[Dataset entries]
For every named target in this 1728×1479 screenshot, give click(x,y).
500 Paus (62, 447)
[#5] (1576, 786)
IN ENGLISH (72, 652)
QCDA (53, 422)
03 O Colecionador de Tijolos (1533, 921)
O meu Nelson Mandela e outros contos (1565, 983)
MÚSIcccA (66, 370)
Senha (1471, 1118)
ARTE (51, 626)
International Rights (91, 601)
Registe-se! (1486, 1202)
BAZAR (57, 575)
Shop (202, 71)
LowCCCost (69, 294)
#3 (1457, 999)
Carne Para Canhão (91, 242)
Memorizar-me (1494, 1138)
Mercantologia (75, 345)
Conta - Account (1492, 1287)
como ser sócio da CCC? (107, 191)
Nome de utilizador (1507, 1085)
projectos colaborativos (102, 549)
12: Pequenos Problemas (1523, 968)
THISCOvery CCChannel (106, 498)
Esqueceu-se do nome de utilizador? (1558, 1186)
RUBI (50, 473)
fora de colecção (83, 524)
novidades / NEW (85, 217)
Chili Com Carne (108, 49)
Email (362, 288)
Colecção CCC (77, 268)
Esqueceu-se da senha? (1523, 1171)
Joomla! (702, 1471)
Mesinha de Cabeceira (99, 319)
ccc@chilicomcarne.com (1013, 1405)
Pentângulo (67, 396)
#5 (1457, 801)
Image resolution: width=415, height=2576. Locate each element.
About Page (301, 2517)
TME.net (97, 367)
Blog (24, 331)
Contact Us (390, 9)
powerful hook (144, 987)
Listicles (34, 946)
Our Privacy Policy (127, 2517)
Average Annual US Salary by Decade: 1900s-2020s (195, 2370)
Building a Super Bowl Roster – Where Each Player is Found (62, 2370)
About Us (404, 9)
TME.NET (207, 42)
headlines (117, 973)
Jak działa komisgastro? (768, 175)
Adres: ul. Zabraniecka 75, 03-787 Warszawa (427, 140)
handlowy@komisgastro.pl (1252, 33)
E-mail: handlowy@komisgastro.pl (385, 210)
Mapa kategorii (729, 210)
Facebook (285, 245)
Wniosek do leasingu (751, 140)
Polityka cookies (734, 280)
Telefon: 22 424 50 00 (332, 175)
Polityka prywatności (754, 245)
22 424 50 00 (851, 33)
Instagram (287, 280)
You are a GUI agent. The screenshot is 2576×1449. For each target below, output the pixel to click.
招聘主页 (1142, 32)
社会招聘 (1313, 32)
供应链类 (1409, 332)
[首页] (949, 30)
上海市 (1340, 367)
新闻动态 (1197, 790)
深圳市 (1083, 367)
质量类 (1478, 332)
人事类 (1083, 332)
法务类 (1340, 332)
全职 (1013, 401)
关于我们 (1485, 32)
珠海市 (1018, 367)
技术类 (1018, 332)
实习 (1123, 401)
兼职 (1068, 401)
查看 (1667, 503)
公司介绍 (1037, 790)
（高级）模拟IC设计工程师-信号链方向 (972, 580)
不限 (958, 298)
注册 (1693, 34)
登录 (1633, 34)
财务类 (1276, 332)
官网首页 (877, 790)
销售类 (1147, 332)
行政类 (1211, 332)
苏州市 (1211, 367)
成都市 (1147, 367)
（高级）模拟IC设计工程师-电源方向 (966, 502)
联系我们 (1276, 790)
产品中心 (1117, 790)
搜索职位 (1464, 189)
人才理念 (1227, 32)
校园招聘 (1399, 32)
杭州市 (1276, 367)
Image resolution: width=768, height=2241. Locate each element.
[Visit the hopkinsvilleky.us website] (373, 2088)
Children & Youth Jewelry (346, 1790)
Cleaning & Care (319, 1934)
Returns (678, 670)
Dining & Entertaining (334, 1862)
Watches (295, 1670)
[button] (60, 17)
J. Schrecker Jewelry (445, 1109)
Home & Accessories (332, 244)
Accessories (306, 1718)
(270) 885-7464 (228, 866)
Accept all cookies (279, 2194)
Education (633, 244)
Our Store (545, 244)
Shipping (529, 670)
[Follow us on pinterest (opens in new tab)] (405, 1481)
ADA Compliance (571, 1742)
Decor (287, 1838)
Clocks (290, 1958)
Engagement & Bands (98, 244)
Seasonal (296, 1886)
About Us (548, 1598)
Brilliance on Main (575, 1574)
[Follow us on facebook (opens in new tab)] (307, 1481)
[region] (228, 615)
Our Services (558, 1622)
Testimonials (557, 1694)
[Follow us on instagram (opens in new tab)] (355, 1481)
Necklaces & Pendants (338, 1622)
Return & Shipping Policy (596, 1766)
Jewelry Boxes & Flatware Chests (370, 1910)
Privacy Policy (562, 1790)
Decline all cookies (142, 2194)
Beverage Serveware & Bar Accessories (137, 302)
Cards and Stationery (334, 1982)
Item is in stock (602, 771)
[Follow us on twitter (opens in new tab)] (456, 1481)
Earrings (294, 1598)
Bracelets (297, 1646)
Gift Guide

*Exercise description:* The line above containing "法务类 (1340, 332)", the line containing "[button] (60, 17)", and every line between them are to be transcribed exactly; no other line is wanted.

*Solution to this problem:*
法务类 (1340, 332)
全职 (1013, 401)
关于我们 (1485, 32)
珠海市 (1018, 367)
技术类 (1018, 332)
实习 (1123, 401)
兼职 (1068, 401)
查看 (1667, 503)
公司介绍 (1037, 790)
（高级）模拟IC设计工程师-信号链方向 (972, 580)
不限 (958, 298)
注册 (1693, 34)
登录 (1633, 34)
财务类 (1276, 332)
官网首页 (877, 790)
销售类 (1147, 332)
行政类 (1211, 332)
苏州市 (1211, 367)
成都市 (1147, 367)
（高级）模拟IC设计工程师-电源方向 (966, 502)
联系我们 (1276, 790)
产品中心 (1117, 790)
搜索职位 (1464, 189)
人才理念 (1227, 32)
校园招聘 (1399, 32)
杭州市 (1276, 367)
Image resolution: width=768, height=2241. Locate each element.
[Visit the hopkinsvilleky.us website] (373, 2088)
Children & Youth Jewelry (346, 1790)
Cleaning & Care (319, 1934)
Returns (678, 670)
Dining & Entertaining (334, 1862)
Watches (295, 1670)
[button] (60, 17)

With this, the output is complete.